HarborCenter officials announced Tuesday that former National hokey League player and ex-Sabres’ assistant coach Kevyn Adams has been named vice president and director of the HarborCenter’s Academy of Hockey. The academy that focuses on both on-ice and off-ice training is, along with Canisius College men’s hockey and the Buffalo Jr. Sabres, one of the anchor tenants of the $172.2 million project.
At the same time, officials confirmed a previously announced deal to bring the Buffalo Regals Tier I team into the HarborCenter fold has fallen apart and in its place, the Jr. Sabres will be adding six youth hockey teams that will play in the New York State Amateur Hockey Association.
“We’re in the hockey business now,” said John Koelmel, HarborCenter president. “Our commitment is to make this a destination for hockey, not just in Western New York but across the country.”
Central to the HarborCenter is a twin-rink complex featuring an 1,800-seat main rink that will be the home base for Canisius’ mens hockey team and the Buffalo Jr. Sabres. That rink along with the second one are designed to host a wide range of youth, amateur and adult hockey leagues, tournaments and training sessions. The rinks will be open on a year round basis, Koelmel said.
In addition, HarborCenter will include a 3,500-square-foot off-ice training center and other space that can be used for everything from video sessions and additional training venues. The training center is twice the size of the revamped off-ice facility team owner Terry Pegula had built for the Sabres two summers ago as part of a locker room renovation plan.

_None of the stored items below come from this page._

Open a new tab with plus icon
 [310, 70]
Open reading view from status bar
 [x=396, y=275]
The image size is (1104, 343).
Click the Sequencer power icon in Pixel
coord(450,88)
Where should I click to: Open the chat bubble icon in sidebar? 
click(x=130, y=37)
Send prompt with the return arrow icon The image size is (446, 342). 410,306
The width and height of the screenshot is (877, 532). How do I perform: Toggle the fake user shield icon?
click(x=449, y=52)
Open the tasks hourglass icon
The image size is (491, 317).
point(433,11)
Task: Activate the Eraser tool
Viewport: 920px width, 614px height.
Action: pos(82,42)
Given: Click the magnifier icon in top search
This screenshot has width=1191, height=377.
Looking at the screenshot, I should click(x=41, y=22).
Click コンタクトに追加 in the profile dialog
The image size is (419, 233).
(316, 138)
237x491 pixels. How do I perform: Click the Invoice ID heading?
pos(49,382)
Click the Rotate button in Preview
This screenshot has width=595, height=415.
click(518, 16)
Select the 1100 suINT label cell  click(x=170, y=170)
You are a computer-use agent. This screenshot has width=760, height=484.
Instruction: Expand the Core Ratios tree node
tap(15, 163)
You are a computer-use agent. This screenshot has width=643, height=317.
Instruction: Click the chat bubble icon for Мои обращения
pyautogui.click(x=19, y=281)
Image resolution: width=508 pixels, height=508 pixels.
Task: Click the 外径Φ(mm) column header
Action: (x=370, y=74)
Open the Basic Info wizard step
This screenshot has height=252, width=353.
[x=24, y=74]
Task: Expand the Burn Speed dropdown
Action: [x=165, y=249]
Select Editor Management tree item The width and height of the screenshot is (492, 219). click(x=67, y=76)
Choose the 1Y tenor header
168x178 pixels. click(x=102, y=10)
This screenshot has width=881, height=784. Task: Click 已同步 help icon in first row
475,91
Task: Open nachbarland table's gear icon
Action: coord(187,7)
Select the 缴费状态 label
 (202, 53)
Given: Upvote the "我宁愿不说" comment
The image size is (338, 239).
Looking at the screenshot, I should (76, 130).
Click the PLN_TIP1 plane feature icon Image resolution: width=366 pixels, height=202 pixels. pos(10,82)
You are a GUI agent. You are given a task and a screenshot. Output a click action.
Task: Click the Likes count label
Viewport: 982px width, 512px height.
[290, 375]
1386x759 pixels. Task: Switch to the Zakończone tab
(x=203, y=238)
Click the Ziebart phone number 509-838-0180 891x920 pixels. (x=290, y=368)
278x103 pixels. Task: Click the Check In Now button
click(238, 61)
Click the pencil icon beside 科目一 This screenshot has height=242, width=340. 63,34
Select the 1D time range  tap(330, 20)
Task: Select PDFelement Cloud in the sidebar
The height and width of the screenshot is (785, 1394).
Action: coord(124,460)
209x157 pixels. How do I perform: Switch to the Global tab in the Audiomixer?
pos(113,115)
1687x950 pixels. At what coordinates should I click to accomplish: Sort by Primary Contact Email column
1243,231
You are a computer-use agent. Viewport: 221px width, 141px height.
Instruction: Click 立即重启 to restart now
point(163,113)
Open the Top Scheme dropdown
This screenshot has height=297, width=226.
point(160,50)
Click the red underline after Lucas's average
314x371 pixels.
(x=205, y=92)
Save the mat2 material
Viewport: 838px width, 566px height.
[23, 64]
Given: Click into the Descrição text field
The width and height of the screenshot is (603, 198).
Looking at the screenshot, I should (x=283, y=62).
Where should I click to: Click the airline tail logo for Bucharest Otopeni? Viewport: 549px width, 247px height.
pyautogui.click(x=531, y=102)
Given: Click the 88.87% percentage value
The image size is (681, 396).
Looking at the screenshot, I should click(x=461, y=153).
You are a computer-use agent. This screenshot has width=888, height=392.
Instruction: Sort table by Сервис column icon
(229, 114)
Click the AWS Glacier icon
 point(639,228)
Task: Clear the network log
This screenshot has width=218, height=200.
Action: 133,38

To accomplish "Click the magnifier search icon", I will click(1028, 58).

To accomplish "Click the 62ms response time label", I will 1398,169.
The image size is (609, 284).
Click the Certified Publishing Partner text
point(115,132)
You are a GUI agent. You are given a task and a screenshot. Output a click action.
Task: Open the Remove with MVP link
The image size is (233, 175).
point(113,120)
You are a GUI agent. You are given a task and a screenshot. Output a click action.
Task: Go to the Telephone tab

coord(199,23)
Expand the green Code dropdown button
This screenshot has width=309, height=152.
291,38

The training center is comparable to one Penn State designed for its hockey teams in the Pegula-financed Pegula Ice Arena in State College, Pa.
Nik Fattey, HarborCenter vice president and hockey director, said with 28,000 enrolled USA Hockey players in Western New York alone there is a strong base of support for the building and its facilities.
“This isn’t by accident that this is happening here,” Fattey said.
The HarborCenter and its facilities may help with the ice time crunch impacting many organizations. It is one of two local new rinks due to open within the next year. A twin-rink facility in Lockport is also slated to open in fall 2014.
Fattey said the plan is for the HarborCenter to host at least 20 major tournaments during the peak hockey season. The HarborCenter is pegged to welcome at least 500,000 people annually, many staying in its 205-room Marriott hotel that’s scheduled to open in May 2015.
Fattey added there are more than 60 possible youth, amateur and hockey tournaments that will be pitched either by the HarborCenter organization or in conjunction with Visit Buffalo Niagara.
Also in the works are hiring a half-dozen full-time coaches to work with Adams on teaching youth skaters.
“These coaches will be very visible,” Adams said.
Koelmel said he expects HarborCenter to be a major youth and amateur hockey mecca, similar to ones developed in Toronto and other Canadian cities. Regular visitors are expected to include coaches representing NCAA programs and top development leagues in Canada and the U.S.
Larry Playfair, Jr. Sabres president, said five current members from this year’s squad have been recruited for NCAA Division I teams.
“This new building will be envy of the league and I’m not going to apologize for that,” Playfair said.